> _TASK DESCRIPTION_:
Rewrite the data starting with the line that contains "Task: Select the pencil draw route tool" and going on through the line that contains "coord(1155,22)", changing "icon" to "button" and leaving everything else as it is. Omit the pictures.

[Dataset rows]

-- Begin --

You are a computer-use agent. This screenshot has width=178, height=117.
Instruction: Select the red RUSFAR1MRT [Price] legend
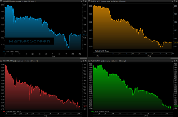point(13,111)
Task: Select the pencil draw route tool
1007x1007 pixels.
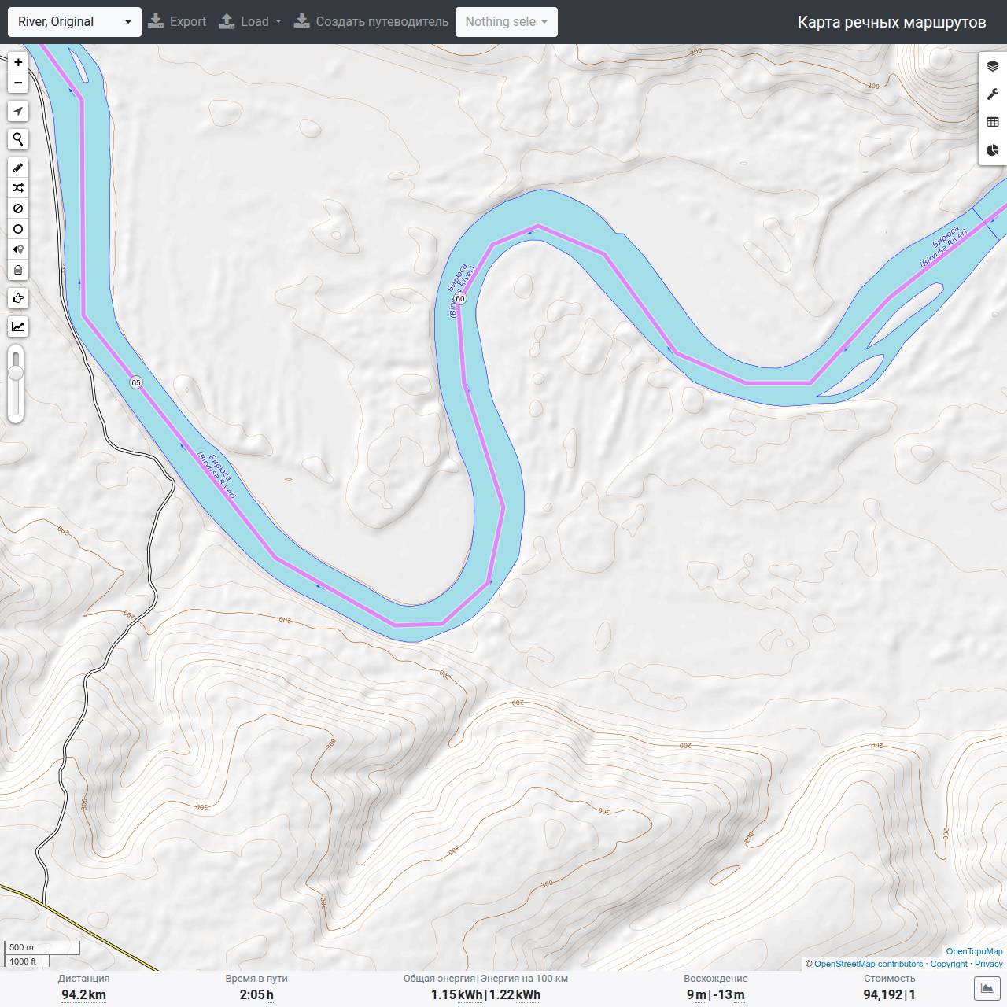Action: tap(18, 168)
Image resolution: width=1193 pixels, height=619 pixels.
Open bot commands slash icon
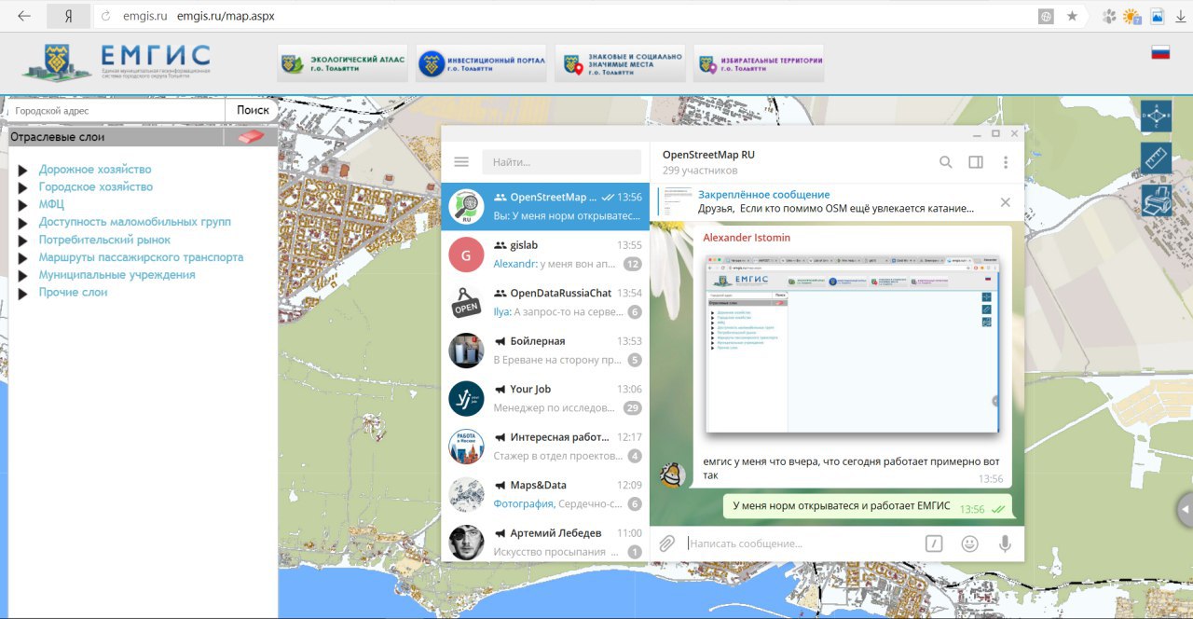[x=934, y=543]
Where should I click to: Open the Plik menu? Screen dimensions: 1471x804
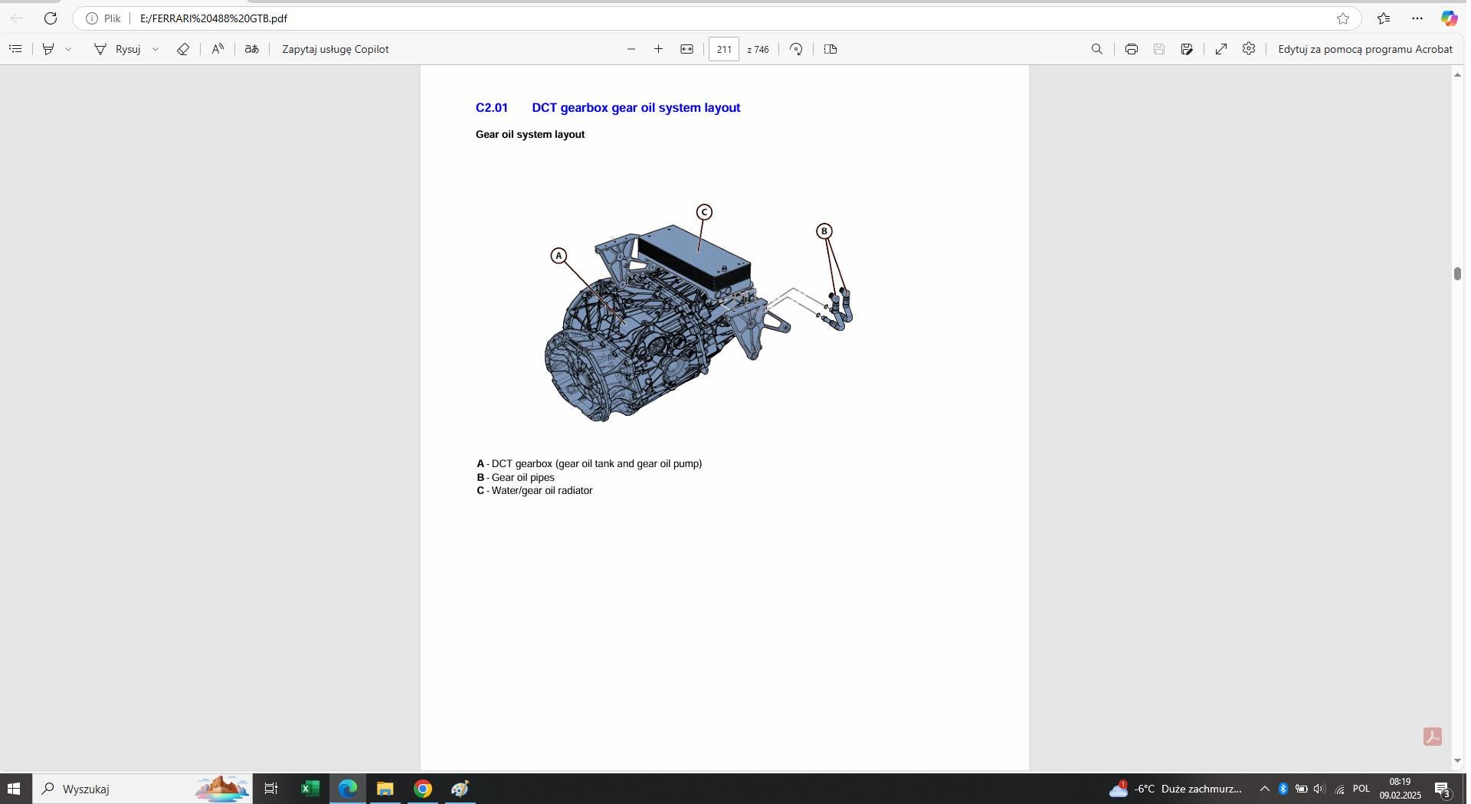tap(112, 18)
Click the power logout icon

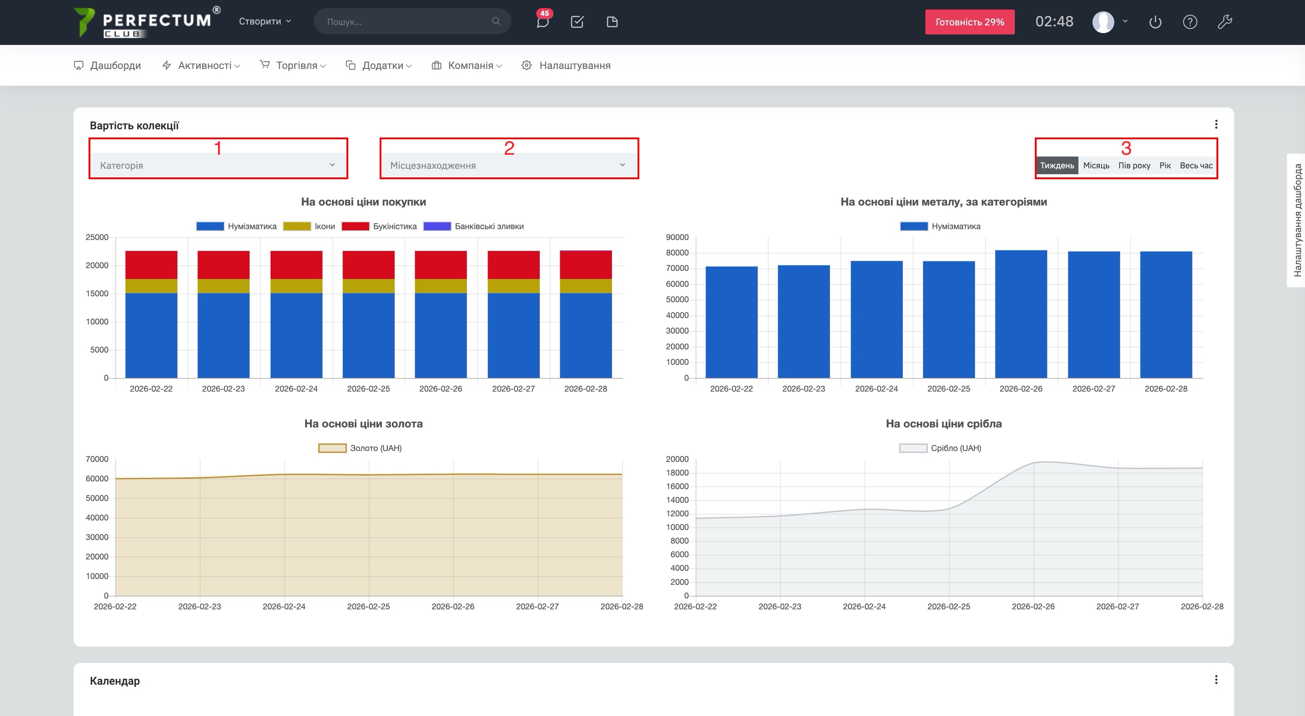coord(1155,22)
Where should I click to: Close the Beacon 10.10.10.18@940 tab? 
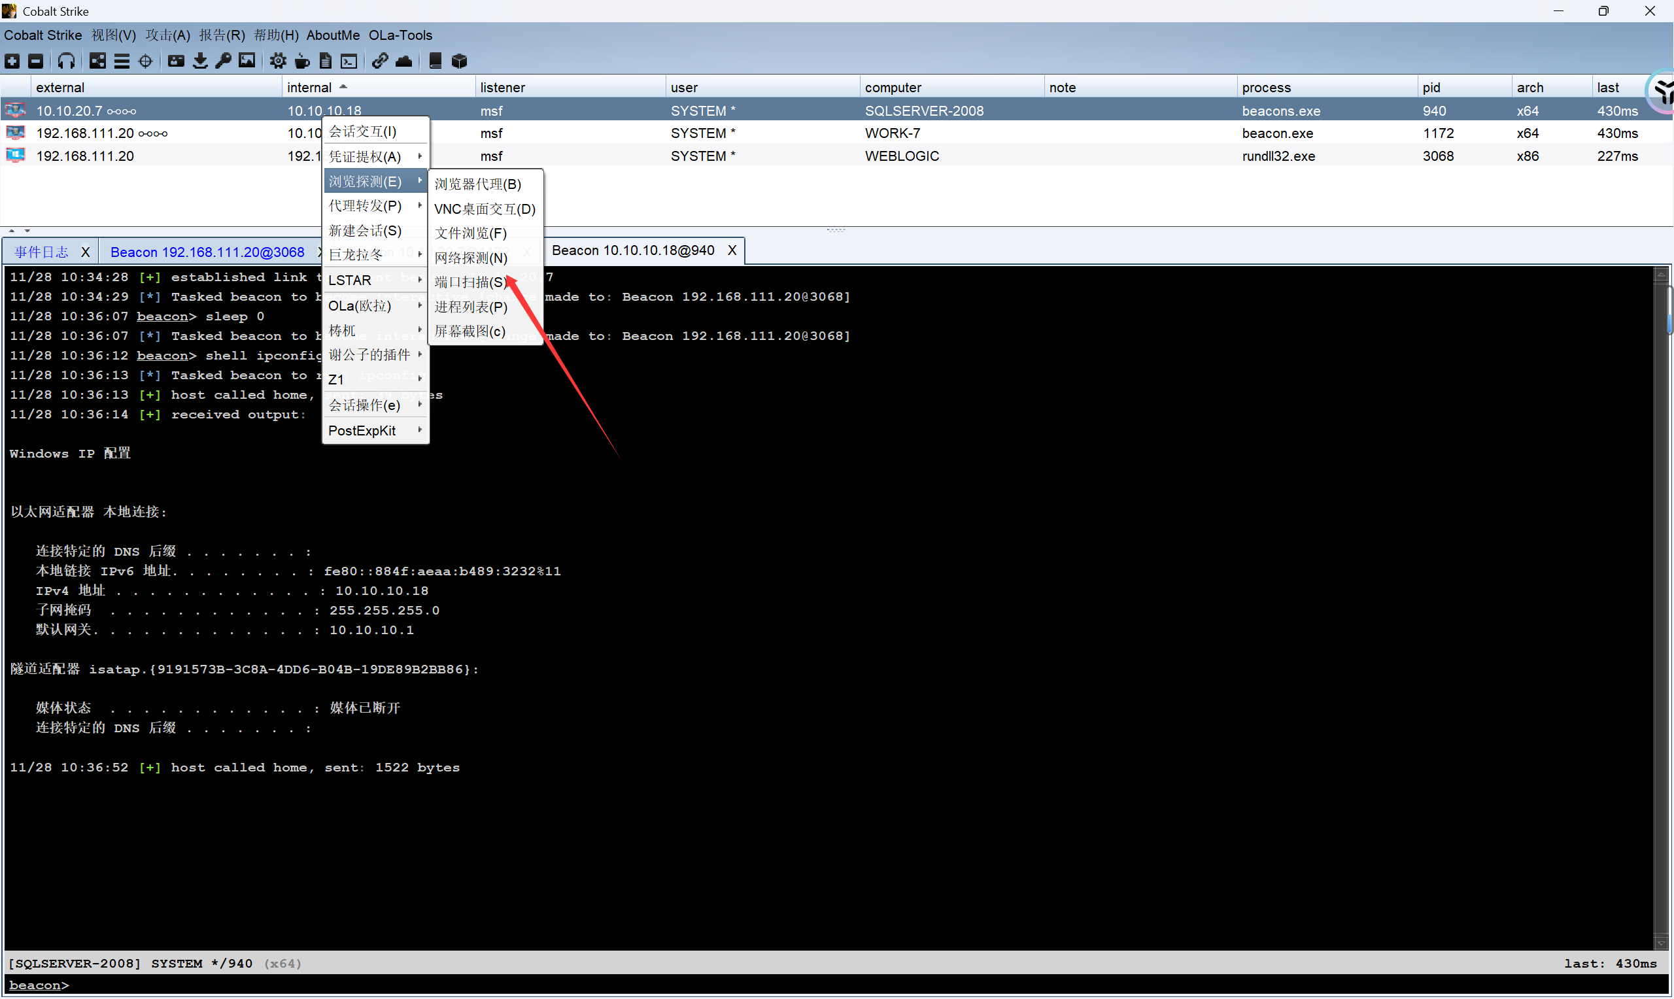click(x=732, y=250)
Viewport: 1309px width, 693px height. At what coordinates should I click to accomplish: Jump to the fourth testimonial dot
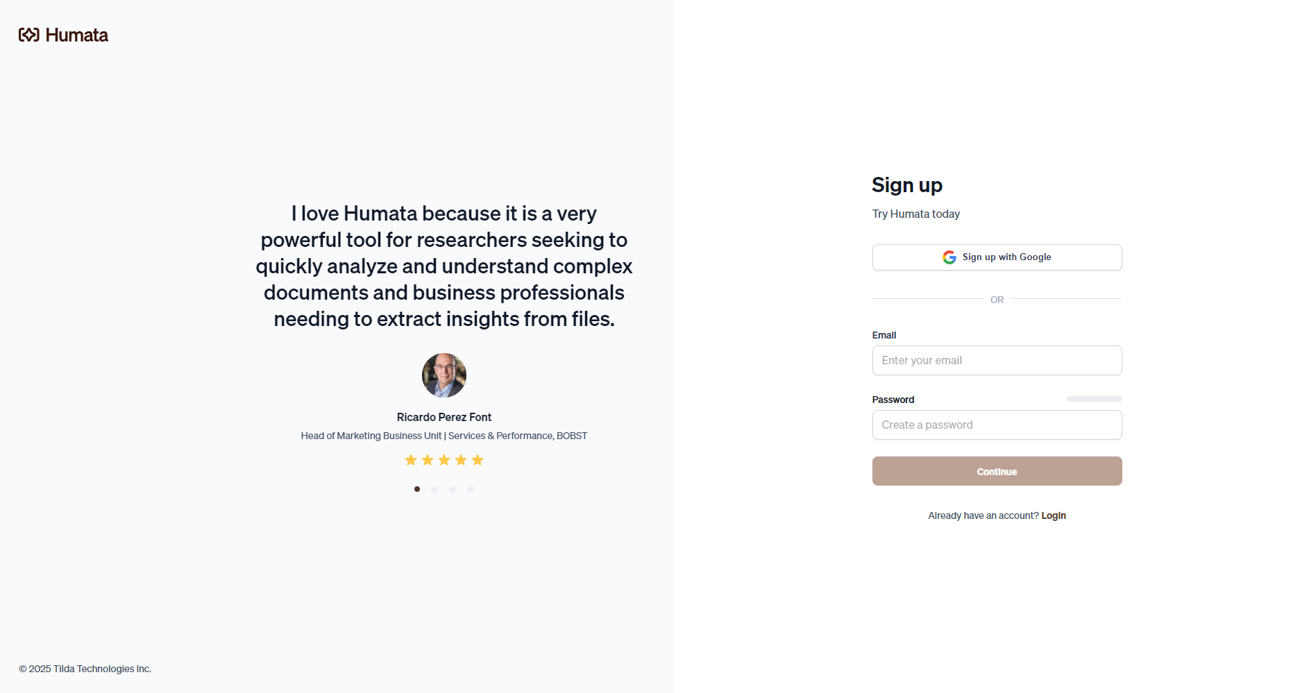(471, 489)
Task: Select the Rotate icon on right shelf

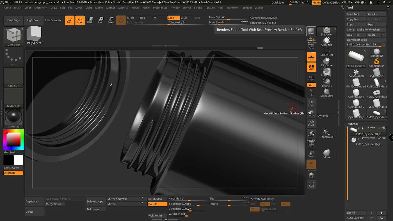Action: coord(311,133)
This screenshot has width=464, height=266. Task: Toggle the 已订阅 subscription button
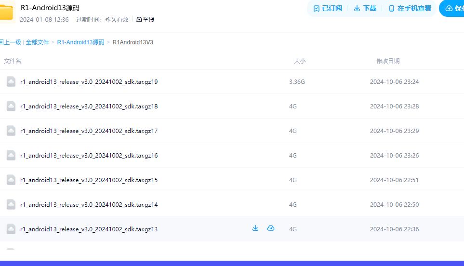click(x=328, y=9)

-- End --

> _REPLY TO THE TASK_:
Task: Select the pencil draw route tool
1007x1007 pixels.
Action: tap(18, 168)
Image resolution: width=1193 pixels, height=619 pixels.
Open bot commands slash button
[x=934, y=543]
Where should I click to: Open the Plik menu? Screen dimensions: 1471x804
tap(112, 18)
Click the power logout button

coord(1155,22)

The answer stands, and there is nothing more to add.